Rewrite the records in full, requests included, starting at the line containing "This screenshot has width=1456, height=819." and ending at the line containing "I will coord(219,550).". Shift every coordinate in the answers by -62.
:: RECORDS PROVIDED
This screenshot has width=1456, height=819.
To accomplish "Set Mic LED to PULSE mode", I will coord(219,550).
::::
:: RECORDS PROVIDED
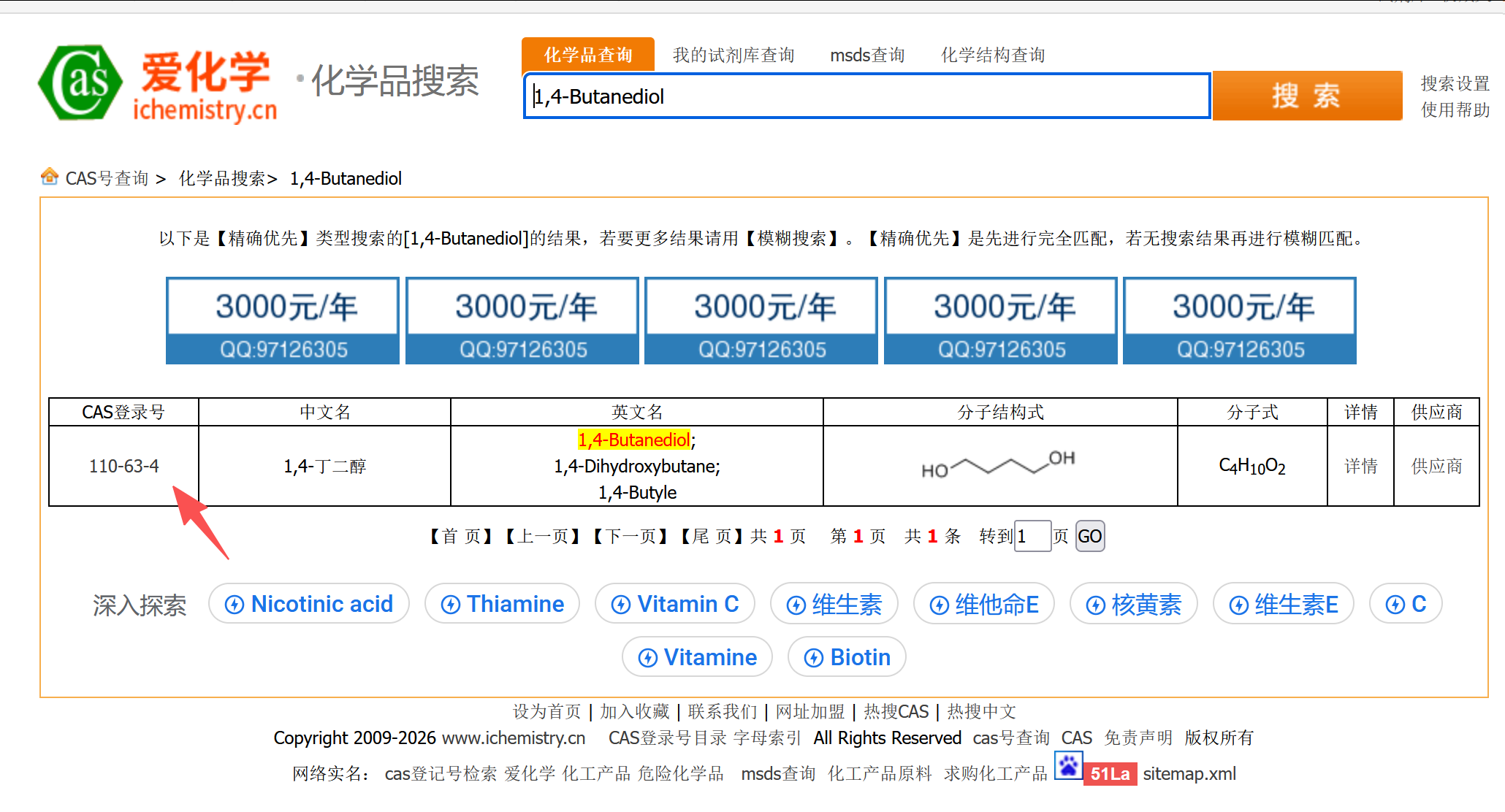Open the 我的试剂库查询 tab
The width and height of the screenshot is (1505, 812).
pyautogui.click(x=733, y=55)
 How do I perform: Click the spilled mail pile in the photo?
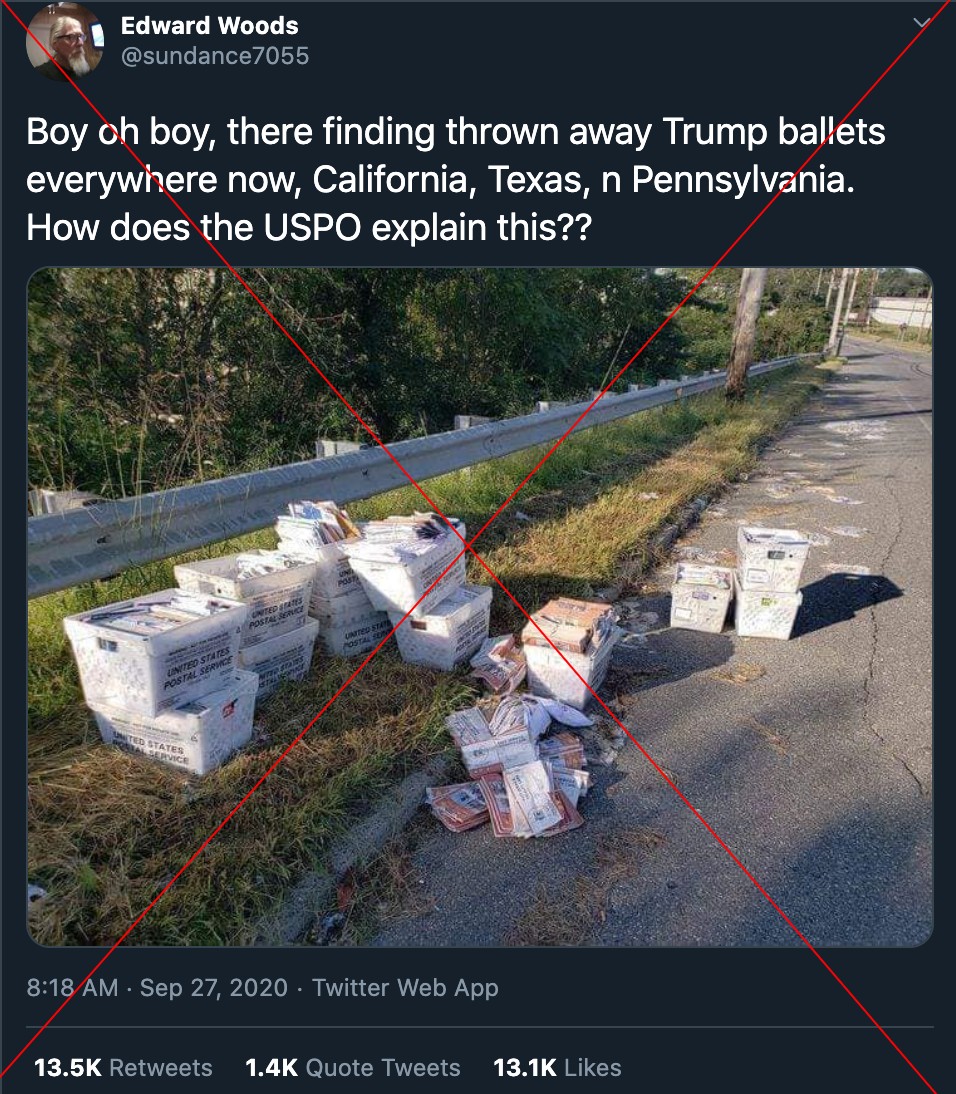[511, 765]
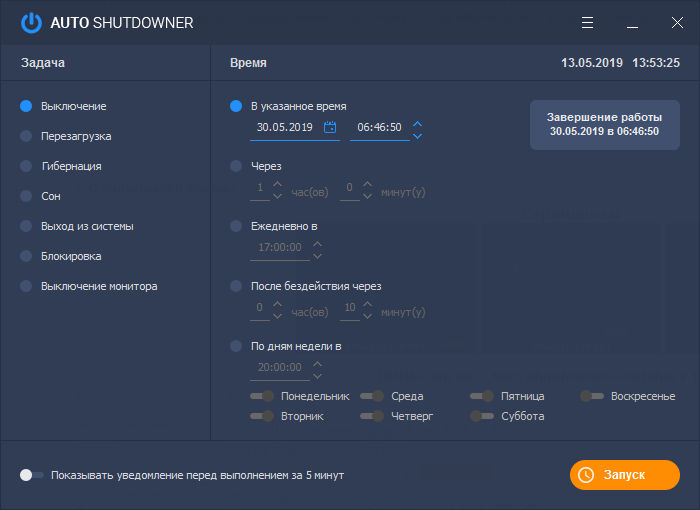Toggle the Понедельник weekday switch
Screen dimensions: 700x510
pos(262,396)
::::
:: RECORDS PROVIDED
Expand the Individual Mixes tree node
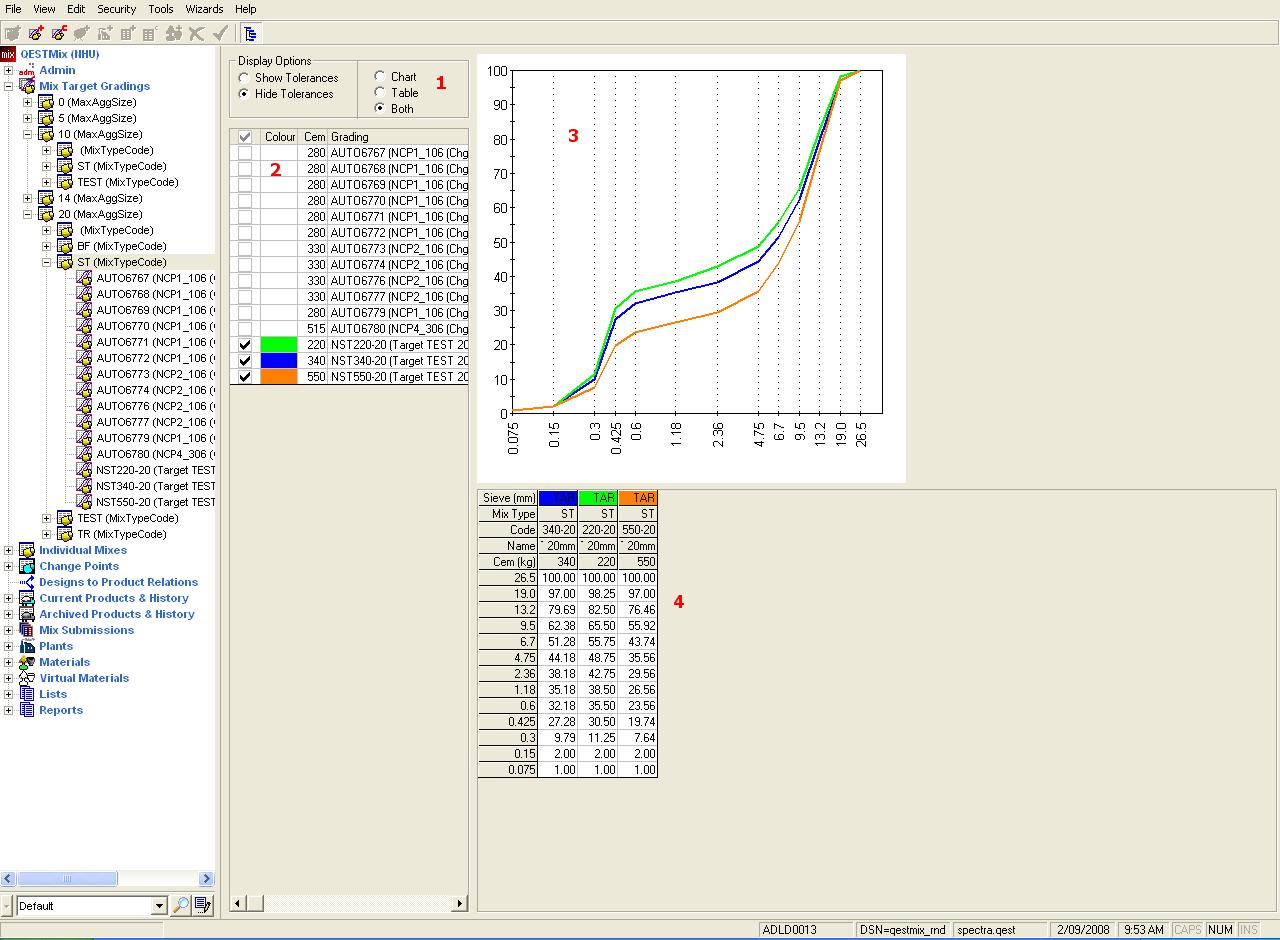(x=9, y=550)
::::
[ANSWER]:
This screenshot has width=1456, height=819.
To accomplish "Set Mic LED to PULSE mode", I will coord(157,488).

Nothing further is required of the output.